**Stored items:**

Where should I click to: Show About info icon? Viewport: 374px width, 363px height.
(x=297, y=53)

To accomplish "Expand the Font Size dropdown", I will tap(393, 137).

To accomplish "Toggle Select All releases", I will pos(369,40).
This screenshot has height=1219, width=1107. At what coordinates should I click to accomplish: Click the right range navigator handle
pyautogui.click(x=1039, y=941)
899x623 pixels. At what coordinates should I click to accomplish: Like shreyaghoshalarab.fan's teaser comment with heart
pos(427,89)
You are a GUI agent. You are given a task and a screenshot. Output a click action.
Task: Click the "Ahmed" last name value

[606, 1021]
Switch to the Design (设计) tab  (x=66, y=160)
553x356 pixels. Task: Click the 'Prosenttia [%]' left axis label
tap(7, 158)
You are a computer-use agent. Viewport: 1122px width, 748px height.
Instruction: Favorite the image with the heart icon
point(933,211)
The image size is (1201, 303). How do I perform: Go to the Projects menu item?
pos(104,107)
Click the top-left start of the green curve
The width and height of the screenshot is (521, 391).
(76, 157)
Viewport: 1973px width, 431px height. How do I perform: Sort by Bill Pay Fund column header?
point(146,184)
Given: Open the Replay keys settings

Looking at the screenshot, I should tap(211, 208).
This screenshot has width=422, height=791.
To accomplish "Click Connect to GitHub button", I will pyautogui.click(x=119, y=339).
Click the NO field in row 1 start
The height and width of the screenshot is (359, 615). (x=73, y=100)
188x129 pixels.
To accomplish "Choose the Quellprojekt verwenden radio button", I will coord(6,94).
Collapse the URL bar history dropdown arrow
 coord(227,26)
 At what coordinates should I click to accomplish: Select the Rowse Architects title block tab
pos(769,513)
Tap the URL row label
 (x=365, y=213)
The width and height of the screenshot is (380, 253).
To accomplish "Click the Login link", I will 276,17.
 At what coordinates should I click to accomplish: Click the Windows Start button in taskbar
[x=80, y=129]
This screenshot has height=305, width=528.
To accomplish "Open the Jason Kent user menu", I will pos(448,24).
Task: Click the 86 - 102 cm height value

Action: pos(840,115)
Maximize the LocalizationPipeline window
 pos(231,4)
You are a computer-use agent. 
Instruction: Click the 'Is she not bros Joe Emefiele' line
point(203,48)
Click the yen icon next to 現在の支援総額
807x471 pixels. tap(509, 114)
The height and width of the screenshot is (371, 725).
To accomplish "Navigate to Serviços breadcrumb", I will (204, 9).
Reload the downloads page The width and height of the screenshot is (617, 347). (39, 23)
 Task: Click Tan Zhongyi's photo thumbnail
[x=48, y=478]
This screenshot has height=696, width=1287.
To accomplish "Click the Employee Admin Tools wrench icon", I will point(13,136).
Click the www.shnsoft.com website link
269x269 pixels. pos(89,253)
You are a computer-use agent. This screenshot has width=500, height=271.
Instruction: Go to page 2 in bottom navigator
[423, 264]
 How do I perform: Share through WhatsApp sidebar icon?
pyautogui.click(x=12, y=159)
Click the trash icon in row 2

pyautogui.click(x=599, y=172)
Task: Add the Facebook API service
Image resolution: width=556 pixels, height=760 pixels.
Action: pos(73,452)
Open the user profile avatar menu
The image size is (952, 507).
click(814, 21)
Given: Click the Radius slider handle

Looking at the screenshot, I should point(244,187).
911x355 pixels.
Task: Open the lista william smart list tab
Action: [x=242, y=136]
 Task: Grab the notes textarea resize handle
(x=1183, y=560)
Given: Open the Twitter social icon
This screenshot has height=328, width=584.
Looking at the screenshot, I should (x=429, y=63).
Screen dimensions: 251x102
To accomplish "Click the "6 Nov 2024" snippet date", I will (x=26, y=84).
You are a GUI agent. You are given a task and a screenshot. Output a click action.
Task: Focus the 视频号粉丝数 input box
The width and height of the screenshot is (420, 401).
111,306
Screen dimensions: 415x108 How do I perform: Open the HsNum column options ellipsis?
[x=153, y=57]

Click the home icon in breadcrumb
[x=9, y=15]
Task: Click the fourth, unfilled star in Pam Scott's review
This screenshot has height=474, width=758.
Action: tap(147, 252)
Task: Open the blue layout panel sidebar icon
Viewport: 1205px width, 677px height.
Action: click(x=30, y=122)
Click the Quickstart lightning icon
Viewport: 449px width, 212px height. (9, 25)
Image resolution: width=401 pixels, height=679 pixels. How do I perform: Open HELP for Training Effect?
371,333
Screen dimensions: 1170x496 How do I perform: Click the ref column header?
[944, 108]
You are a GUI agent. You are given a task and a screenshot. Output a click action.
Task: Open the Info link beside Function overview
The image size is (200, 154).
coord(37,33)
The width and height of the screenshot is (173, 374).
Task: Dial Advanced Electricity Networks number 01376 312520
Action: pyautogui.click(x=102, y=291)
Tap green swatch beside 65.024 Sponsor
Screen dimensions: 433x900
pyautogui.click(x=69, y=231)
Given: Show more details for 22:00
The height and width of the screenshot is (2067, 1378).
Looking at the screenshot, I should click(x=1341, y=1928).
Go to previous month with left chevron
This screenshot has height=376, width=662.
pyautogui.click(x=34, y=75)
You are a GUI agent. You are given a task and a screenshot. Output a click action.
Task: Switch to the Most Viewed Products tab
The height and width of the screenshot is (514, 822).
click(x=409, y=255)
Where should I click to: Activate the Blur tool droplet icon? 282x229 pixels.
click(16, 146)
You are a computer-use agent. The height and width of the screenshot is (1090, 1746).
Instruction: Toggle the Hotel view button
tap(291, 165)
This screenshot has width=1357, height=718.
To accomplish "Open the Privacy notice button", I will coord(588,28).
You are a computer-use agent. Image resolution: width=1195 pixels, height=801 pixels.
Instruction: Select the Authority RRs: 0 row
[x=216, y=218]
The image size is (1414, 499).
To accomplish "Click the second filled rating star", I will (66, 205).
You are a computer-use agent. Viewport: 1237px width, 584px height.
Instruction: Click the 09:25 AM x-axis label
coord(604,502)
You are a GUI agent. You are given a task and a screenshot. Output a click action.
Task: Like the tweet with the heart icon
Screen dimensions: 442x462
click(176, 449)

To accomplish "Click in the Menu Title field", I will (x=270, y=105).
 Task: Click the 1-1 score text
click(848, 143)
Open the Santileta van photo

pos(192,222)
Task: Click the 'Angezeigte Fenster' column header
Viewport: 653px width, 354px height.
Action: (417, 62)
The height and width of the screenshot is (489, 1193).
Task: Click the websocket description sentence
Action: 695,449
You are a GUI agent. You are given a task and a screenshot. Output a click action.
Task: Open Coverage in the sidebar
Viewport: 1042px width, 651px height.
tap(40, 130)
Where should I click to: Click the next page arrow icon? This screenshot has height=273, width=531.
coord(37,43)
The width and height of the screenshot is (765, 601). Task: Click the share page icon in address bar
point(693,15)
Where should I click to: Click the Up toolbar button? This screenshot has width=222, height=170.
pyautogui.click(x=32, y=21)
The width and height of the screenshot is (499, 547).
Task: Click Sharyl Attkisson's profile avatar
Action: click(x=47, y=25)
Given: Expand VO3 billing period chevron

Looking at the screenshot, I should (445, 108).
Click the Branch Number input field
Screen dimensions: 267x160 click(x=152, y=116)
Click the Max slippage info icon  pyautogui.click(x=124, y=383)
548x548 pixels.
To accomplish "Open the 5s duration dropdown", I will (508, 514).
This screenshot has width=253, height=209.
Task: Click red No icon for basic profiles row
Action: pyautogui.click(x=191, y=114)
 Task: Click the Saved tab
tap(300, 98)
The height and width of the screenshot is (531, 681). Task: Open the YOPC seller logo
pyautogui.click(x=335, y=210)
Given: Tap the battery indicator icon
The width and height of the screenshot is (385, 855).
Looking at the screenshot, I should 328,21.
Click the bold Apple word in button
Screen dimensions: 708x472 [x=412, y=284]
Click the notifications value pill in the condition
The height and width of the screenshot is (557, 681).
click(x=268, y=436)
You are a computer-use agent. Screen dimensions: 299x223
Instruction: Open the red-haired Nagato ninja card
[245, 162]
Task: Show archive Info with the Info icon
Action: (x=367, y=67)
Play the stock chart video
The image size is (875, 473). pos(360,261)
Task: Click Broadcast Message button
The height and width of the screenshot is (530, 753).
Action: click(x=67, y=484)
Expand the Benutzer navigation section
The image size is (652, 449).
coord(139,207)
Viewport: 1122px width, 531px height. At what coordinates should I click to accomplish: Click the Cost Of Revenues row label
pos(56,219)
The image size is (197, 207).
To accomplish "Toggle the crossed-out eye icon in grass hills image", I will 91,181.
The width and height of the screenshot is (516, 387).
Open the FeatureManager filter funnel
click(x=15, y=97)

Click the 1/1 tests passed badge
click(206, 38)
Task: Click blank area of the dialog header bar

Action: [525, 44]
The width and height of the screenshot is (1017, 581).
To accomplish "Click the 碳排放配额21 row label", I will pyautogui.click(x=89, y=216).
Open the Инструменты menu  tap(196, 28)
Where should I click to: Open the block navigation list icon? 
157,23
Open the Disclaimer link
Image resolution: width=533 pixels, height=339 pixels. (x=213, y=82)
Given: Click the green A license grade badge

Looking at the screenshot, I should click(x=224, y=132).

**Aim of the exercise:** Collect from the data above every line that includes "computer".

**Completed task:**
You are a computer-use agent. Viewport: 1122px width, 748px height.
You are a computer-use agent. 
You are a computer-use agent. This screenshot has width=500, height=271.
You are a computer-use agent. The height and width of the screenshot is (1090, 1746).
You are a computer-use agent. Image resolution: width=1195 pixels, height=801 pixels.
You are a computer-use agent. Viewport: 1237px width, 584px height.
You are a computer-use agent. Screen dimensions: 299x223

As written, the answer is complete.